Step 2: Write minimal implementation

  • Create ocr-service/spell_check.py:

    """German spell-check post-processing for OCR output."""
    
    import logging
    import os
    
    from spellchecker import SpellChecker
    
    logger = logging.getLogger(__name__)
    
    ILLEGIBLE_MARKER = "[unleserlich]"
    _SHORT_WORD_MAX_LEN = 3
    
    _spell: SpellChecker | None = None
    
    
    def load_spell_checker() -> None:
        """Load German spell checker with supplementary historical wordlist.
    
        Safe to call multiple times — no-op if already loaded.
        """
        global _spell
        if _spell is not None:
            return
    
        logger.info("Loading German spell checker...")
        _spell = SpellChecker(language="de")
    
        historical_path = os.path.join(os.path.dirname(__file__), "dictionaries", "de_historical.txt")
        if os.path.exists(historical_path):
            with open(historical_path, encoding="utf-8") as f:
                words = [
                    line.strip()
                    for line in f
                    if line.strip() and not line.startswith("#")
                ]
            _spell.word_frequency.load_words(words)
            logger.info("Loaded %d historical German words", len(words))
        else:
            logger.warning("Historical German wordlist not found at %s", historical_path)
    
        logger.info("German spell checker ready")
    
    
    def correct_text(text: str) -> str:
        """Spell-check OCR text, correcting errors and marking gibberish as [unleserlich].
    
        Already-present [unleserlich] tokens are preserved unchanged.
        Words of 3 characters or fewer are exempt from checking (particles, abbreviations).
        Adjacent [unleserlich] markers are collapsed into one.
    
        Args:
            text: OCR output, possibly already containing [unleserlich] from confidence filtering.
    
        Returns:
            Corrected text with unresolvable words replaced by [unleserlich].
        """
        if _spell is None:
            raise RuntimeError("Spell checker not loaded — call load_spell_checker() first")
    
        if not text.strip():
            return text
    
        tokens = text.split()
        checked: list[str] = []
    
        for token in tokens:
            if token == ILLEGIBLE_MARKER:
                checked.append(token)
                continue
    
            if len(token) <= _SHORT_WORD_MAX_LEN:
                checked.append(token)
                continue
    
            if _spell.known([token]):
                checked.append(token)
                continue
    
            correction = _spell.correction(token)
            if correction:
                if token[0].isupper() and not correction[0].isupper():
                    correction = correction.capitalize()
                checked.append(correction)
            else:
                checked.append(ILLEGIBLE_MARKER)
    
        # Collapse adjacent [unleserlich] markers into one
        collapsed: list[str] = []
        prev_was_marker = False
        for token in checked:
            if token == ILLEGIBLE_MARKER:
                if not prev_was_marker:
                    collapsed.append(token)
                prev_was_marker = True
            else:
                collapsed.append(token)
                prev_was_marker = False
    
        return " ".join(collapsed)
    
  • Install the new dependency in the venv:

    cd ocr-service && .venv/bin/pip install pyspellchecker
    
  • Run tests to verify they pass:

    cd ocr-service && python -m pytest test_spell_check.py -v
    

    Expected: all green. If test_correctable_ocr_error_gets_corrected is flaky, confirm pyspellchecker version ≥ 0.8.0 is installed.

  • Commit:

    git add ocr-service/spell_check.py ocr-service/test_spell_check.py
    git commit -m "feat(ocr): add spell_check module with German dictionary and historical wordlist"
    

Task 3: Integrate into main.py

Files:

  • Modify: ocr-service/main.py

The integration has three sub-locations: startup, block/stream mode, guided mode.

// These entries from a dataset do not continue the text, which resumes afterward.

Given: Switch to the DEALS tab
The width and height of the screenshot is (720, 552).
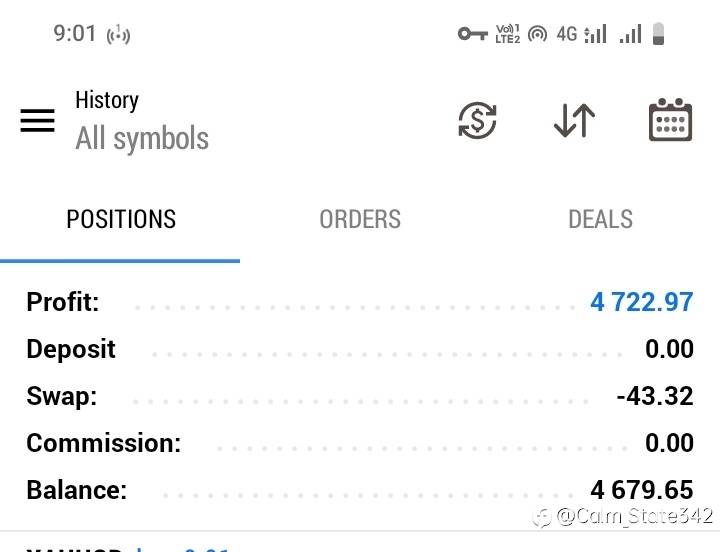Looking at the screenshot, I should point(600,220).

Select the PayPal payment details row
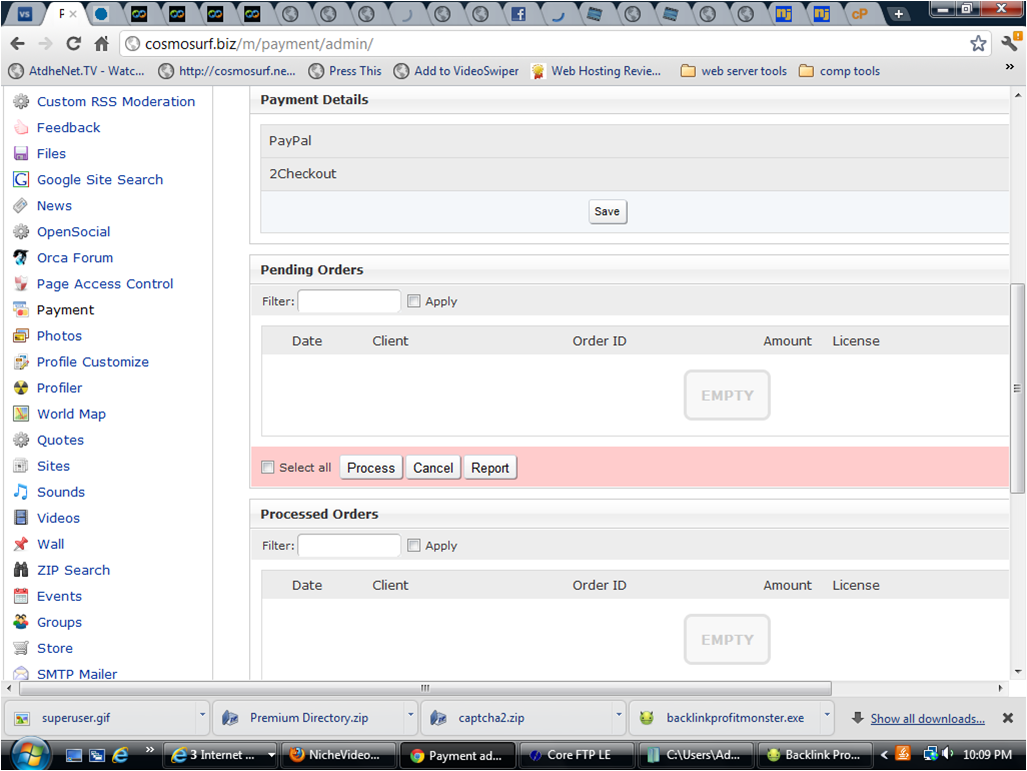[634, 141]
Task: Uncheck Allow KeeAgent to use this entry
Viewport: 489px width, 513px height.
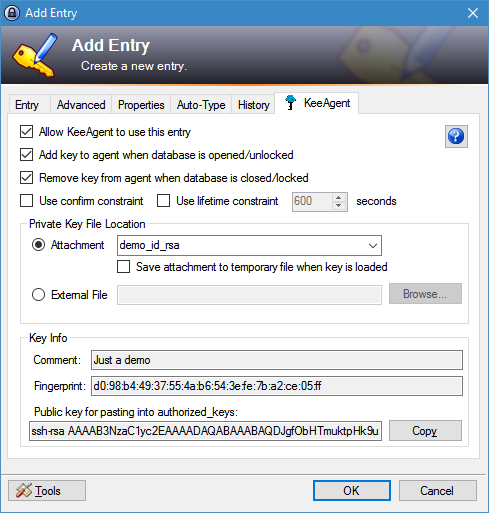Action: tap(27, 132)
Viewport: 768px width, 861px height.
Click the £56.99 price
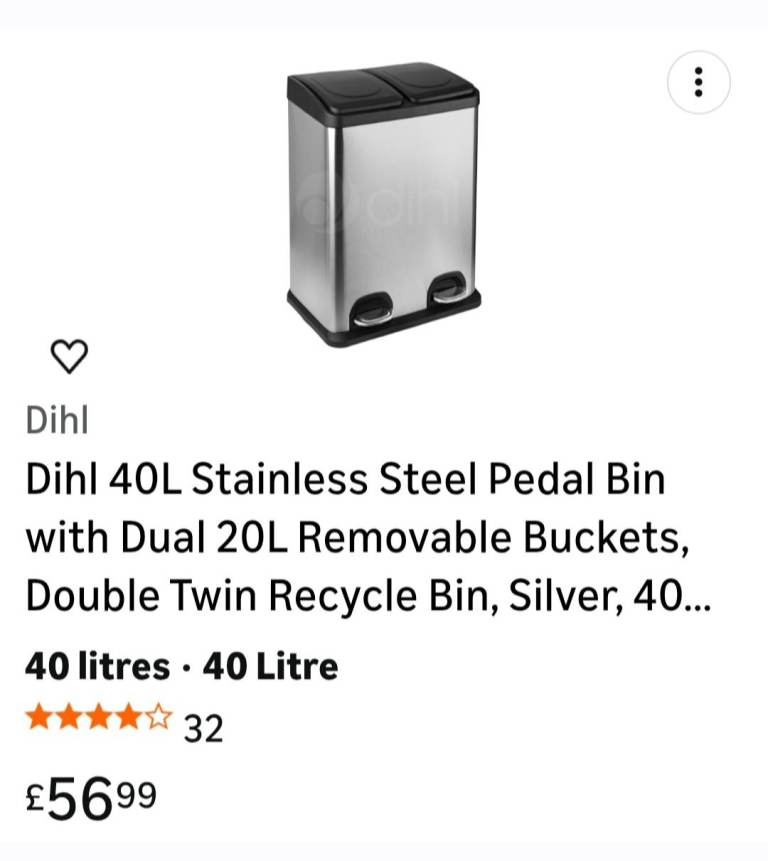tap(91, 798)
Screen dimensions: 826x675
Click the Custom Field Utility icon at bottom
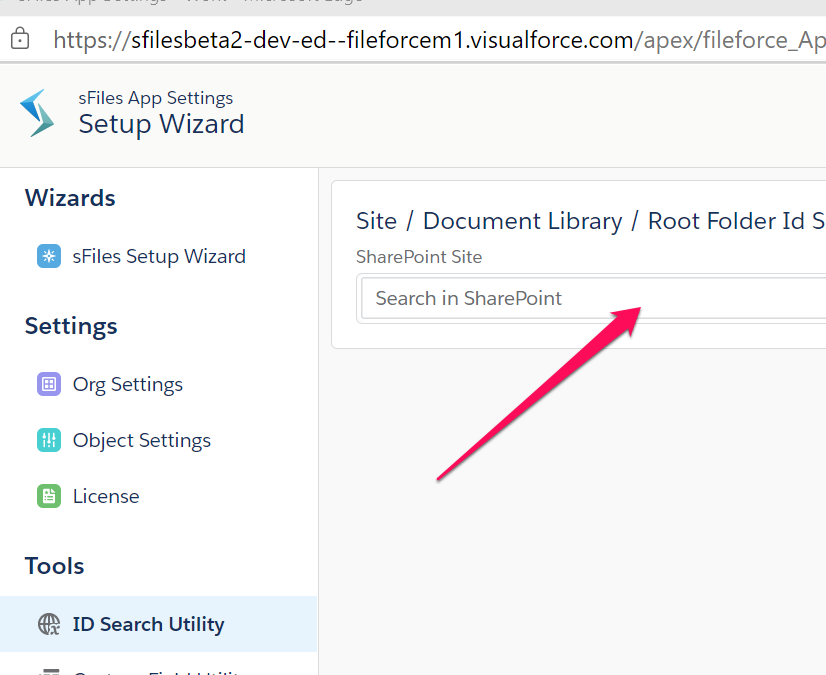pos(48,670)
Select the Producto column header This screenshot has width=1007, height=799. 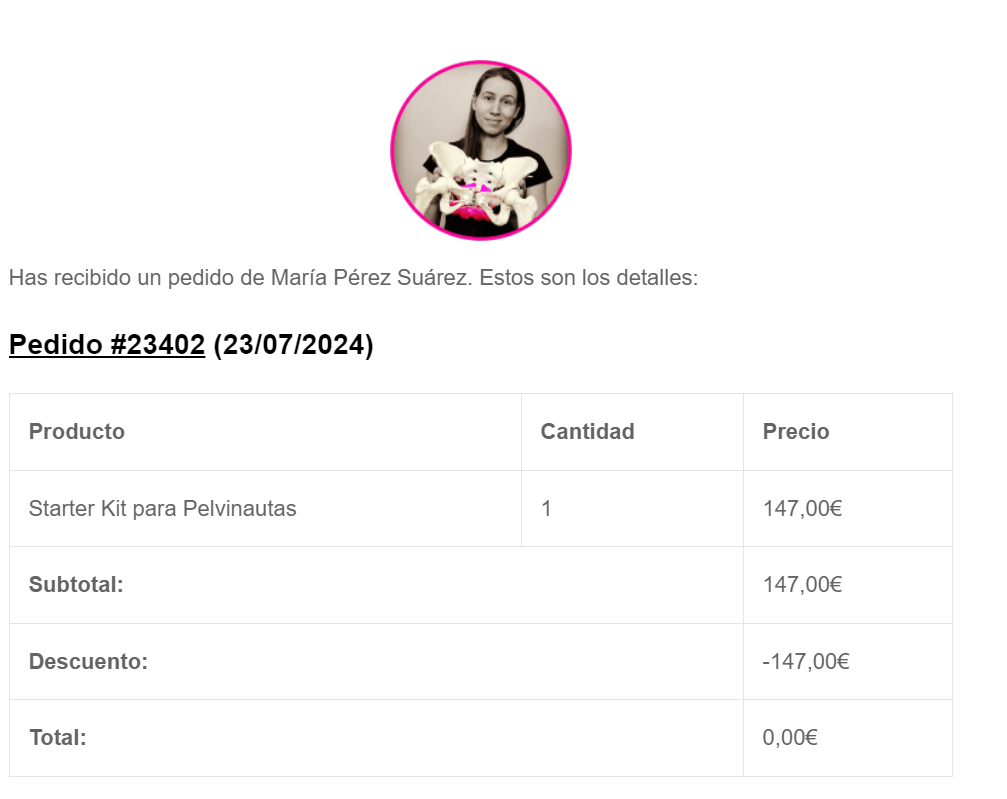click(x=76, y=432)
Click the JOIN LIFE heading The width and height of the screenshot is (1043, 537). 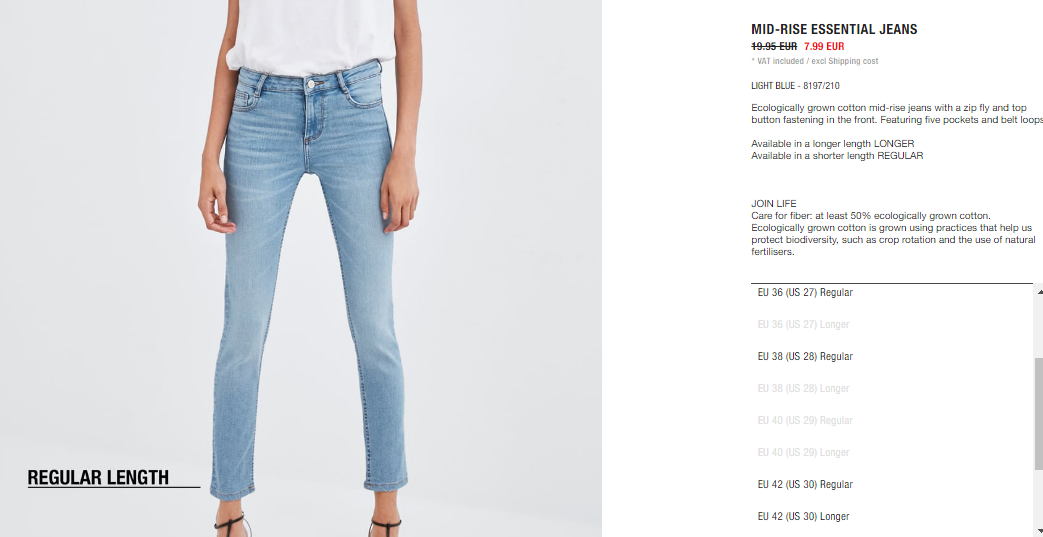[774, 204]
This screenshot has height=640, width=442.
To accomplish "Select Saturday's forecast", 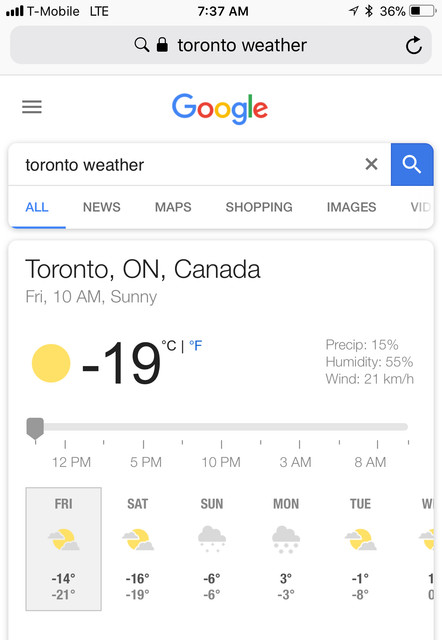I will tap(138, 549).
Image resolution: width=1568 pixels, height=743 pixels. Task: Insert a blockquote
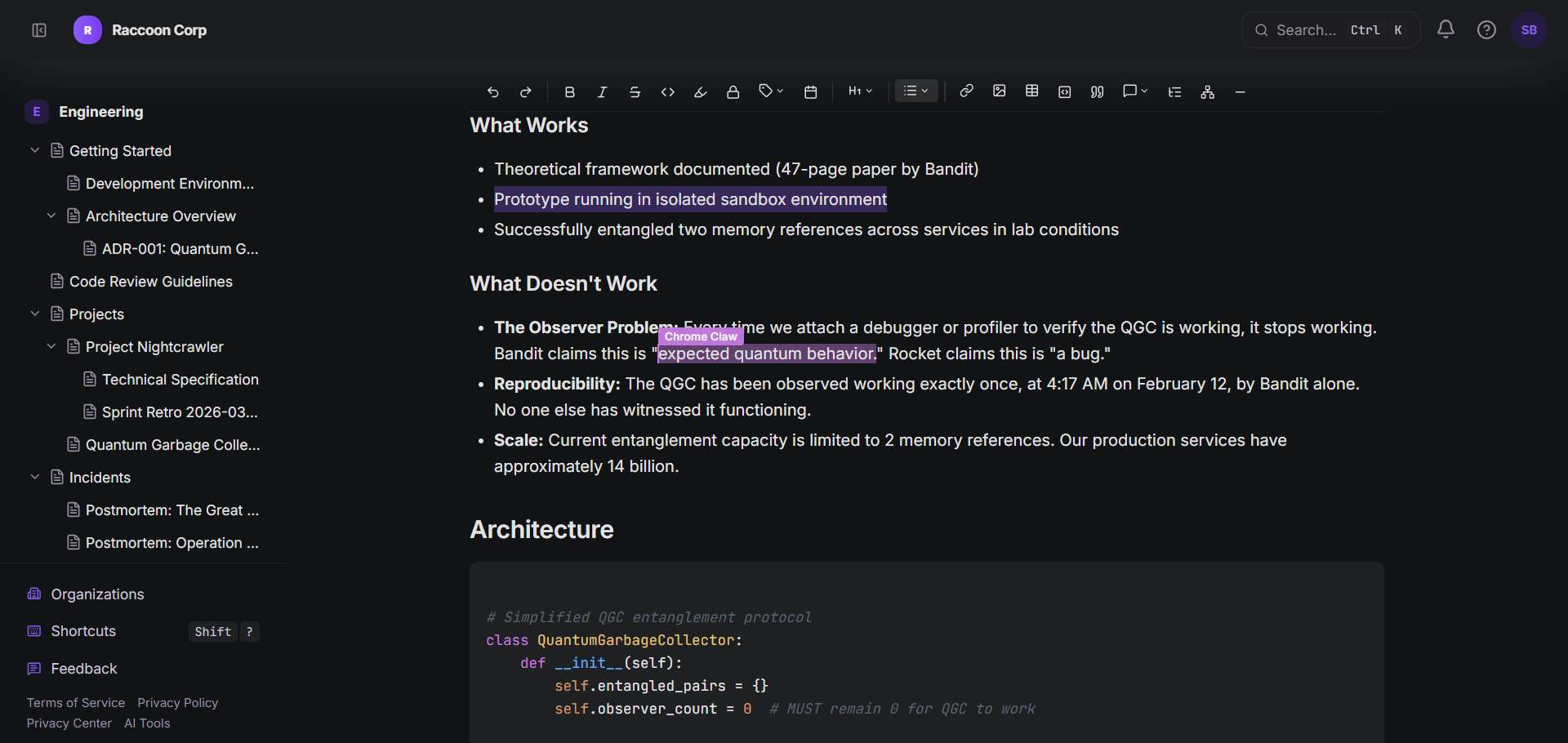1097,92
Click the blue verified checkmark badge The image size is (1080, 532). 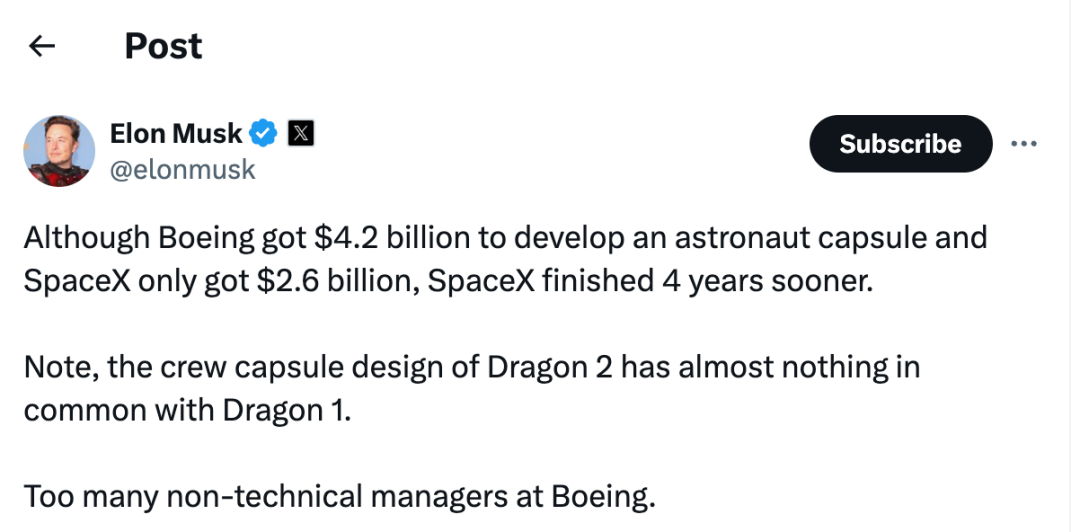pos(262,133)
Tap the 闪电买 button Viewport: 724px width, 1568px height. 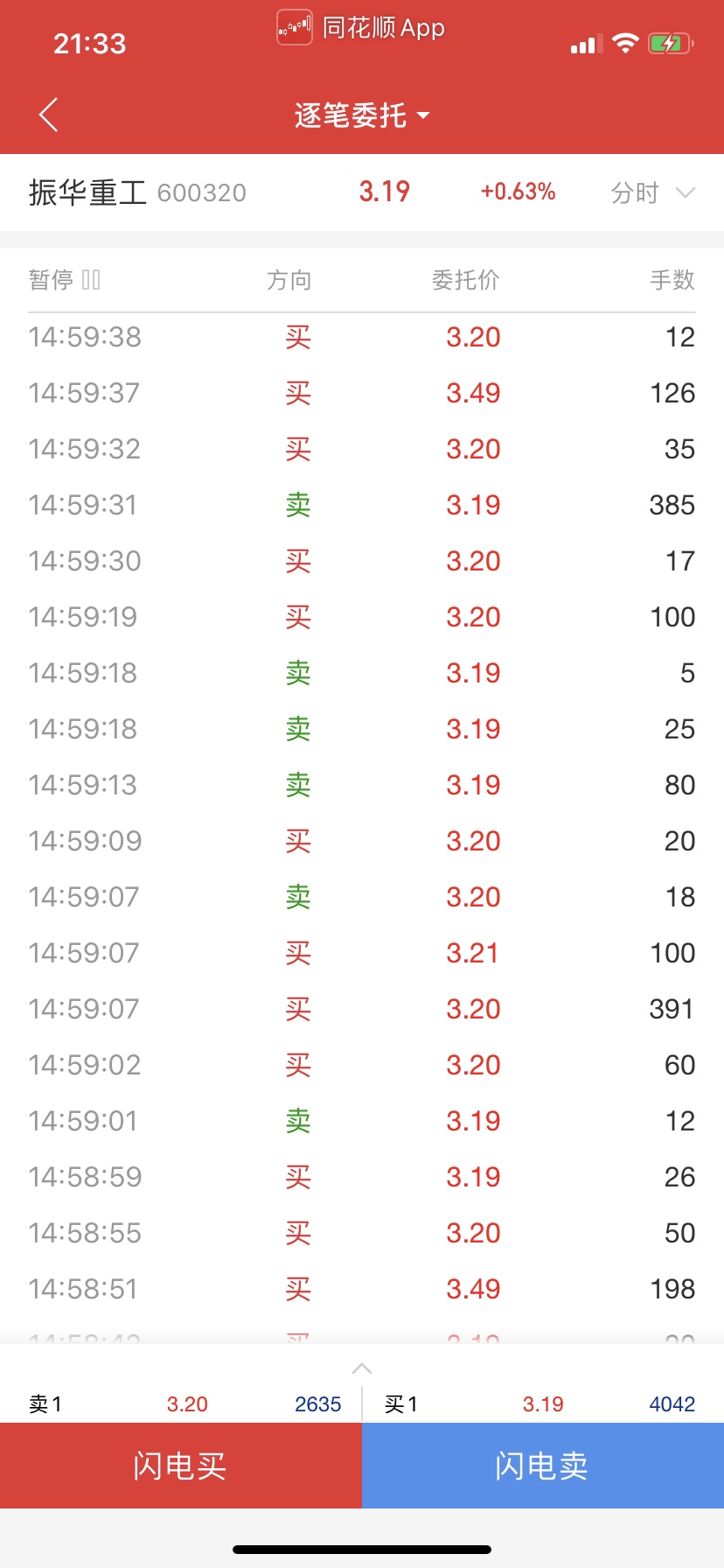[x=181, y=1465]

Step 1: Write failing integration test (manual smoke test)

  • Confirm the service starts without error after changes by running:

    cd ocr-service && python -c "from main import app; print('import OK')"
    

    This will fail until Step 2 is done. That's expected.

Step 2: Add import and startup call

  • At the top of ocr-service/main.py, add the import alongside the existing confidence import:

    from spell_check import correct_text, load_spell_checker
    
  • Add a module-level constant just below the ALLOWED_PDF_HOSTS block (around line 40):

    _SPELL_CHECK_SCRIPT_TYPES = {"HANDWRITING_KURRENT", "HANDWRITING_LATIN"}
    
  • In the lifespan async context manager, add the spell checker load after kraken_engine.load_models():

    @asynccontextmanager
    async def lifespan(app: FastAPI):
        global _models_ready
    
        logger.info("Loading Kraken model at startup (Surya loads lazily on first OCR request)...")
        kraken_engine.load_models()
        load_spell_checker()
        _models_ready = True
        logger.info("Startup complete — ready to accept requests")
    
        yield
    
        logger.info("Shutting down OCR service")
    

Step 3: Apply spell correction in block mode (POST /ocr)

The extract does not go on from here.